"When one is in anguish and sorrow unendurable. When one has seen one's soul stripped naked and laid bare, with all its black abysses and unnatural sins; the brutishness that is in each man's heart known and understood—the cowardice, the treachery, the villainy, the lust. When one knows oneself in others, and sinks into a mist of despair, hopeless and heart-wrung, then come the temptations, as the prophets call them, the miserable ambitions dressed as angels of light, the religions which have become more drugged pain-lullers, the desire to suppress thought altogether, to end life, to stupefy one's soul with bodily pain, with mental activity. And if," he added slowly, "if one's pain is for others more than for oneself, if in one's heart Humanity has lodged itself, then it may be that one shall feel and know. And from that time you never doubt God. You may doubt yourself but never that all things work together for good."

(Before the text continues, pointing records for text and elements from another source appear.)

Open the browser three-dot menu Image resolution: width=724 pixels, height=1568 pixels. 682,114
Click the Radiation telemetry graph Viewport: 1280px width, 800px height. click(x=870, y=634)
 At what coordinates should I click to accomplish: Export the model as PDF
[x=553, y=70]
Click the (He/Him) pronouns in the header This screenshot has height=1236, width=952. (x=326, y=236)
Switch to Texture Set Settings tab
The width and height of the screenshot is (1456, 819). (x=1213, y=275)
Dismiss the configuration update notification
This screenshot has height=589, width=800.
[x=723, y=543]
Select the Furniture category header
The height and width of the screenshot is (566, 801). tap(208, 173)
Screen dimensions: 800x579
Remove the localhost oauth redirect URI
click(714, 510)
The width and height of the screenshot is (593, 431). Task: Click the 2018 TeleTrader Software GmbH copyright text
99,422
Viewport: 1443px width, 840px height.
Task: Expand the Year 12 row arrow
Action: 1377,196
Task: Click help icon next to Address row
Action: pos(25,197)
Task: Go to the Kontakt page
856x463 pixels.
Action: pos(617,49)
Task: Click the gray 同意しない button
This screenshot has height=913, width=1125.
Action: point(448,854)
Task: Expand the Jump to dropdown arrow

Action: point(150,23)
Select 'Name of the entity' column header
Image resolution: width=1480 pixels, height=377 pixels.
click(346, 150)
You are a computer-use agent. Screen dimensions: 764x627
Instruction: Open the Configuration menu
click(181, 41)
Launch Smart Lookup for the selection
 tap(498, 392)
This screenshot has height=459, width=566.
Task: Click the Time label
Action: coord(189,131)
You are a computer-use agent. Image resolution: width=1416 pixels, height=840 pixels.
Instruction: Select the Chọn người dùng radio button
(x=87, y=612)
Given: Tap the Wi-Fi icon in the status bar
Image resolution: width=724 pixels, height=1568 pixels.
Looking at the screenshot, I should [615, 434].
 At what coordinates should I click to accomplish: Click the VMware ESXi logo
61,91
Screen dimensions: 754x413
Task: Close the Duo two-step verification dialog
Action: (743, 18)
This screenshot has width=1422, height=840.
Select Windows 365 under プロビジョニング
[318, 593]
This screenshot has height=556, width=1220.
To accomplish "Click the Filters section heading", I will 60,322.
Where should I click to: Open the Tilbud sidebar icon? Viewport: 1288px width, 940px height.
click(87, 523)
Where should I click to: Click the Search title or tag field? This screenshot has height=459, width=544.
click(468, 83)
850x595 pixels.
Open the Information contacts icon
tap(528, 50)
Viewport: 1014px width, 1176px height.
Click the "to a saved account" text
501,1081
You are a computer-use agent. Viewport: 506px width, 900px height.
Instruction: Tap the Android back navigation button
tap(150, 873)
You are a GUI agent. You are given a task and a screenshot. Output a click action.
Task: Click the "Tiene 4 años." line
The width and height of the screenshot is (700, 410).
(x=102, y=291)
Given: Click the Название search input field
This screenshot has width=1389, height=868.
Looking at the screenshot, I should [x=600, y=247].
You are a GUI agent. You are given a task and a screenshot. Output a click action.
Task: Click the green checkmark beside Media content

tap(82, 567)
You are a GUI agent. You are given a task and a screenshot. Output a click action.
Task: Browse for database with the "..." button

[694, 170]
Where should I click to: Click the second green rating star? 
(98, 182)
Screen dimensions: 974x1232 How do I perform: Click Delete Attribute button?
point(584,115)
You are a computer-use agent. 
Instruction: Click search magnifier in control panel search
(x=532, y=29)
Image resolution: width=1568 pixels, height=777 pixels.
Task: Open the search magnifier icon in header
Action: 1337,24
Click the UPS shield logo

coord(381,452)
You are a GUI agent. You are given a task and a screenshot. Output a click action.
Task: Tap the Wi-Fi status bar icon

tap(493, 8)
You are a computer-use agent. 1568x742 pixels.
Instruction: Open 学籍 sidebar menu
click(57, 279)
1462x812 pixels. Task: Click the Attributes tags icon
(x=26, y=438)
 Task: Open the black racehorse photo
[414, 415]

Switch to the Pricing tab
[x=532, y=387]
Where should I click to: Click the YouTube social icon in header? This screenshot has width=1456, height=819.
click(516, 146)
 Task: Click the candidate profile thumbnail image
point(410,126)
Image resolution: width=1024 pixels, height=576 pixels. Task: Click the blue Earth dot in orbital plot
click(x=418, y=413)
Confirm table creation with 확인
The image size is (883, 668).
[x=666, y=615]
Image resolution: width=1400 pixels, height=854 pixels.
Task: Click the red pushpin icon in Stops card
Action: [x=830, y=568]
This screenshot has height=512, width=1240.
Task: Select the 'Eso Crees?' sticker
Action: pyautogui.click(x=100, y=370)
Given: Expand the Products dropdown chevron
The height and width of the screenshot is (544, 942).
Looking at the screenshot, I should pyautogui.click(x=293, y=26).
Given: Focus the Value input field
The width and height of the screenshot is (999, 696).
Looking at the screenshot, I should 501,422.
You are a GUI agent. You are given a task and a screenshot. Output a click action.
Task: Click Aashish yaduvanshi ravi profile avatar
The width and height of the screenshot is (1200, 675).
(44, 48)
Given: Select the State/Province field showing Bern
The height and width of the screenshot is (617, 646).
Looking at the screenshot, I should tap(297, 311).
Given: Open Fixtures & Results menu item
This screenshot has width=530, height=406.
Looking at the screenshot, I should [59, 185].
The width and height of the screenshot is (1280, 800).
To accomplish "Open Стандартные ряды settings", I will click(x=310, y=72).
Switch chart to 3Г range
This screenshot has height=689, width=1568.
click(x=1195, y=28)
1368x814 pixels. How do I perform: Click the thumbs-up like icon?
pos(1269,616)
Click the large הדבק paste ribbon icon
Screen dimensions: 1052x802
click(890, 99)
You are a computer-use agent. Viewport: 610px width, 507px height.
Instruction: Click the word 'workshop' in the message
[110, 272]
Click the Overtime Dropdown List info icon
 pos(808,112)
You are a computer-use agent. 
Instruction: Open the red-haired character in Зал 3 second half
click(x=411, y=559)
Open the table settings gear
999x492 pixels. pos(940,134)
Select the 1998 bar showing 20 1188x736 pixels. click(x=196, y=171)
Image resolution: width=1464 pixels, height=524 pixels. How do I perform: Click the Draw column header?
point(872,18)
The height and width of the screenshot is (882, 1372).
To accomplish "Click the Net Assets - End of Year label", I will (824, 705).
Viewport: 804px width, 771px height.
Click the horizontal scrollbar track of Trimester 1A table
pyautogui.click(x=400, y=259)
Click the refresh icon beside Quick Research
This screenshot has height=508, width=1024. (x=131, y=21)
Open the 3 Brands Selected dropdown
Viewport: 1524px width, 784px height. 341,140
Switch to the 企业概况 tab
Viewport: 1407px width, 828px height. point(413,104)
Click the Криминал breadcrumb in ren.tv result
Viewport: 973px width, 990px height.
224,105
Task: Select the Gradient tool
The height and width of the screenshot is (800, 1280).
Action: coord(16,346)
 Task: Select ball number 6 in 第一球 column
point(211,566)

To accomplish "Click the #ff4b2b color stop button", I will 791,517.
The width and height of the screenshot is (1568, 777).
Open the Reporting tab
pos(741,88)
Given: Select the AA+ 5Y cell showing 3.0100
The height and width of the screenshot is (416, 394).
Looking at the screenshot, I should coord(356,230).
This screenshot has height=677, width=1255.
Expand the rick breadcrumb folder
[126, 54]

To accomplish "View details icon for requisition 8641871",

"I do not see it," cried Nellie.

"Hush!" said Connie. "Go on, Geisner."

"To me," the little man went on, as if talking rather to himself than to the others. "To me the Purpose of Life is self-consciousness, the total Purpose I mean. God seeking to know God. Eternal Force one immeasurable Thought. Humanity the developing consciousness of the little fragment of the universe within our ken. Art, the expression of that consciousness, the outward manifestation of the effort to solve the problem of Life. Genius, the power of expressing in some way or other what many thought but could not articulate. I do not mean to be dogmatic. Words fail us to define our meaning when we speak of these things. Any quibbler can twist the meaning of words, while only those who think the thought can understand. That is why one does not speak much of them. Perhaps we should speak of them more."

"It is a barren faith to me," said Nellie.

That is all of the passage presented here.